I am interested in lower bounds for $\min\{x_i\}$.
My questions:
(1) What are some lower bounds for $\min\{x_i\}$ in terms of $a_1,\ldots,a_n$ and $b_{(1)}<\ldots<b_{(n)}$?
(2) What is the best lower bound for $\min\{x_i\}$ in terms of $a_1,\ldots,a_n$ and $b_{(1)}<\ldots<b_{(n)}$?
(3) Are there some papers on this or similar problems?
(4) Same questions as (1)-(3) except for upper bounds (but I am more interested in lower bounds).
My answers:
(1)-(2) The best (and only) lower bound I was able to obtain is:
$$ x_{(1)}=\min\{x_i\}=\min\{a_i-b_i\}\geq \min\{a_i\}-\max\{b_i\}=a_{(1)}-b_{(n)}, $$ where $a_{(1)}=\min\{a_i\}$.
A proof that I thought would be useful to extend is based on the pigeonhole principle. Specifically, suppose that the above does not hold so that $x_{(1)}< a_{(1)}-b_{(n)}$ then $$ a_{(1)} > x_{(1)} + b_{(n)}\geq x_{(1)} +b_j, \qquad j=1,\ldots,n, $$ but $a_k= x_{(1)} +b_j$ for some $k$ and so $a_k<a_{(1)}$. A contradiction.
(3) I have been searching through the literature on "sumsets" but haven't found anything related (note: $x_i$ does not need to be discrete). I also looked into deconvolutions but wasn't able to find anything. Also, the "Similar questions" were on optimization but I wasn't able to make a useful connection after reformulating the problem into $\min\{x_i\}$ s.t. $x_i=a_i-b_i$.
If you order the $a_i$ in ascending (or at least non-descending) order as
$$a_{(1)} \le a_{(2)} \le \ldots \le a_{(n)}$$
then a necessary and sufficient condition for a solution $x_i \ge 0$ to exist is that
$$\forall 1 \le i \le n: a_{(i)} \ge b_{(i)}.$$
It's clear that it is sufficient. It's also necessary, because if $k$ is the smallest index with $a_{(k)} < b_{(k)}$, then in a solution at least one of $a_{(1)}, a_{(2)},\ldots a_{(k)}$ would be matched with a $b_{(l)}$ with $l \ge k$ (there are only $k-1$ smaller possible $l$'s). Since $a_{(k)}$ is the biggest of these $a$'s and $b_{(k)}$ the smallest of these $b$'s, their difference would be negative, in contrast to the condition that all $x_i$ must be non-negative.

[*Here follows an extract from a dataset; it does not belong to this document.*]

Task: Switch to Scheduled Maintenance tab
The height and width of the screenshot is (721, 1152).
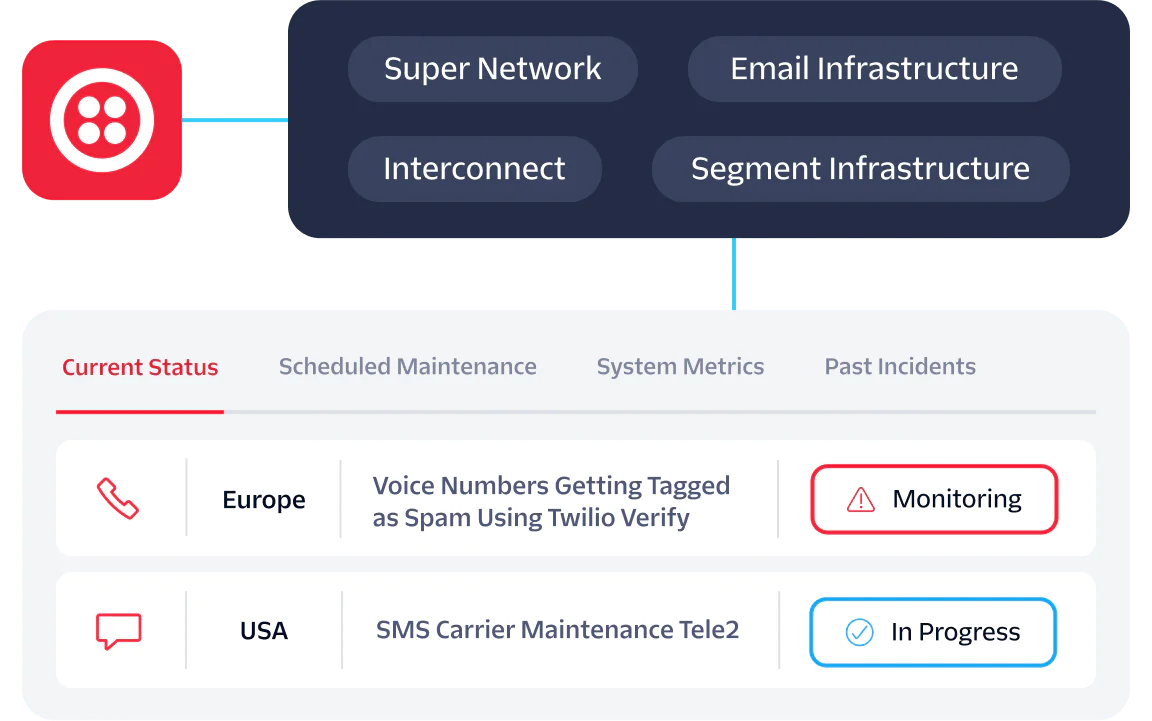Action: (407, 367)
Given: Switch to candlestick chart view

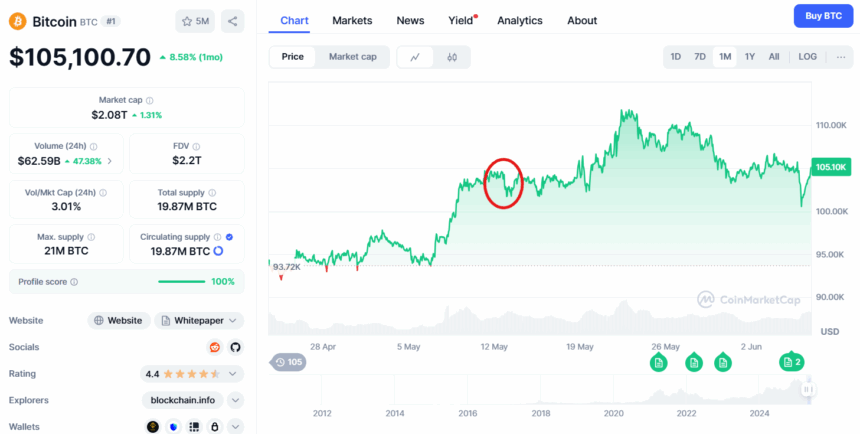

Now, the actual minimum $x_i$ possible is
$$\min_{1\le i \le n, i \le j \le n} \{a_{(i)}-b_{(j)}: a_{(i)}-b_{(j)} \ge 0\}.$$
Since the $a_{(i)},b_{(j)}$ are already ordered, that takes $O(\log_2(n-i+1))$ steps for a given $i$ to find (use binary search where exactly the difference goes from non-negative to negative). Summed over all $i$ this yields a complexity of $O(\log_2(n!))=O(n\log_2(n))$, so nothing more that already sorting the $a_{(i)},b_{(j)}$.